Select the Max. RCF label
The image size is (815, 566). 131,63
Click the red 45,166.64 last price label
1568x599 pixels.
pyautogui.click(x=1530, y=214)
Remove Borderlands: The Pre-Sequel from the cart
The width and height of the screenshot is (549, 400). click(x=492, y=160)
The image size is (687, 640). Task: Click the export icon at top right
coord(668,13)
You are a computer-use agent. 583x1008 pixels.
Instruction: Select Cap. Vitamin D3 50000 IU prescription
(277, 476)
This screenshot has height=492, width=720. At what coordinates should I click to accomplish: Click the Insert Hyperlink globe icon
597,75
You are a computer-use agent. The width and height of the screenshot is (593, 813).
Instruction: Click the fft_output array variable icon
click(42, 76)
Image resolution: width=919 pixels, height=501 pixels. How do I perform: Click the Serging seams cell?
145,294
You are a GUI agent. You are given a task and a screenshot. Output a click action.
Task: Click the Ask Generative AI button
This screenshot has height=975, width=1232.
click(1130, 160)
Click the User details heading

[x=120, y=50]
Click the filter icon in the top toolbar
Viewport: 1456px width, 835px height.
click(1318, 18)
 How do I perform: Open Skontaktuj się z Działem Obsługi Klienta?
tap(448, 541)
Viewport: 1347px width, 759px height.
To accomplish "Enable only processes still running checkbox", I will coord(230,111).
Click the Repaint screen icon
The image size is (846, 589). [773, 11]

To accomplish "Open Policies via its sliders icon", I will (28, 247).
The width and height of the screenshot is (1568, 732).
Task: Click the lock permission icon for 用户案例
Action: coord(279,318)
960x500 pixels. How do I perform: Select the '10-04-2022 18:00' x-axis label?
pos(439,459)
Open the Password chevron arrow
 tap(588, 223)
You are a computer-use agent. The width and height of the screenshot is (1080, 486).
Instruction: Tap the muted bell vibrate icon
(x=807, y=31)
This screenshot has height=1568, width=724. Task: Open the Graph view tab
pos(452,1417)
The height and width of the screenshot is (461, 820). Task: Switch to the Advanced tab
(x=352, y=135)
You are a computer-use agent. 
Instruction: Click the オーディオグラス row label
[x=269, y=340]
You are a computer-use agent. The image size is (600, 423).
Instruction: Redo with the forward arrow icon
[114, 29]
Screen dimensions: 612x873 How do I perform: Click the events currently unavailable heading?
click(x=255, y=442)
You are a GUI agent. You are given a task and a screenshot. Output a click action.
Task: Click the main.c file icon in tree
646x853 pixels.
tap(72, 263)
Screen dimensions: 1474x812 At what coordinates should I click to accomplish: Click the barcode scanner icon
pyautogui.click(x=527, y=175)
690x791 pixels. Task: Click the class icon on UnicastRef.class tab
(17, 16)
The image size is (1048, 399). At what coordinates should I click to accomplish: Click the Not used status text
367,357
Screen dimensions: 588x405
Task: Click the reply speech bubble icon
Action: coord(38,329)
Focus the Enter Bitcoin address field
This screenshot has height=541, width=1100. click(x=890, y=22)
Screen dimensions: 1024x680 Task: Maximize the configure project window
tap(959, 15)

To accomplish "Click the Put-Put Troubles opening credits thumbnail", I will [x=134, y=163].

--*--

# Problem details:
Write out every line from the records above, word for word.

# Reply to the task:
Select the Max. RCF label
The image size is (815, 566). 131,63
Click the red 45,166.64 last price label
1568x599 pixels.
pyautogui.click(x=1530, y=214)
Remove Borderlands: The Pre-Sequel from the cart
The width and height of the screenshot is (549, 400). click(x=492, y=160)
The image size is (687, 640). Task: Click the export icon at top right
coord(668,13)
You are a computer-use agent. 583x1008 pixels.
Instruction: Select Cap. Vitamin D3 50000 IU prescription
(277, 476)
This screenshot has height=492, width=720. At what coordinates should I click to accomplish: Click the Insert Hyperlink globe icon
597,75
You are a computer-use agent. The width and height of the screenshot is (593, 813).
Instruction: Click the fft_output array variable icon
click(42, 76)
Image resolution: width=919 pixels, height=501 pixels. How do I perform: Click the Serging seams cell?
145,294
You are a GUI agent. You are given a task and a screenshot. Output a click action.
Task: Click the Ask Generative AI button
This screenshot has height=975, width=1232.
click(1130, 160)
Click the User details heading

[x=120, y=50]
Click the filter icon in the top toolbar
Viewport: 1456px width, 835px height.
click(1318, 18)
 How do I perform: Open Skontaktuj się z Działem Obsługi Klienta?
tap(448, 541)
Viewport: 1347px width, 759px height.
To accomplish "Enable only processes still running checkbox", I will coord(230,111).
Click the Repaint screen icon
The image size is (846, 589). [773, 11]

To accomplish "Open Policies via its sliders icon", I will (28, 247).
The width and height of the screenshot is (1568, 732).
Task: Click the lock permission icon for 用户案例
Action: coord(279,318)
960x500 pixels. How do I perform: Select the '10-04-2022 18:00' x-axis label?
pos(439,459)
Open the Password chevron arrow
 tap(588, 223)
You are a computer-use agent. The width and height of the screenshot is (1080, 486).
Instruction: Tap the muted bell vibrate icon
(x=807, y=31)
This screenshot has height=1568, width=724. Task: Open the Graph view tab
pos(452,1417)
The height and width of the screenshot is (461, 820). Task: Switch to the Advanced tab
(x=352, y=135)
You are a computer-use agent. 
Instruction: Click the オーディオグラス row label
[x=269, y=340]
You are a computer-use agent. The image size is (600, 423).
Instruction: Redo with the forward arrow icon
[114, 29]
Screen dimensions: 612x873 How do I perform: Click the events currently unavailable heading?
click(x=255, y=442)
You are a GUI agent. You are given a task and a screenshot. Output a click action.
Task: Click the main.c file icon in tree
646x853 pixels.
tap(72, 263)
Screen dimensions: 1474x812 At what coordinates should I click to accomplish: Click the barcode scanner icon
pyautogui.click(x=527, y=175)
690x791 pixels. Task: Click the class icon on UnicastRef.class tab
(17, 16)
The image size is (1048, 399). At what coordinates should I click to accomplish: Click the Not used status text
367,357
Screen dimensions: 588x405
Task: Click the reply speech bubble icon
Action: coord(38,329)
Focus the Enter Bitcoin address field
This screenshot has height=541, width=1100. click(x=890, y=22)
Screen dimensions: 1024x680 Task: Maximize the configure project window
tap(959, 15)

To accomplish "Click the Put-Put Troubles opening credits thumbnail", I will [x=134, y=163].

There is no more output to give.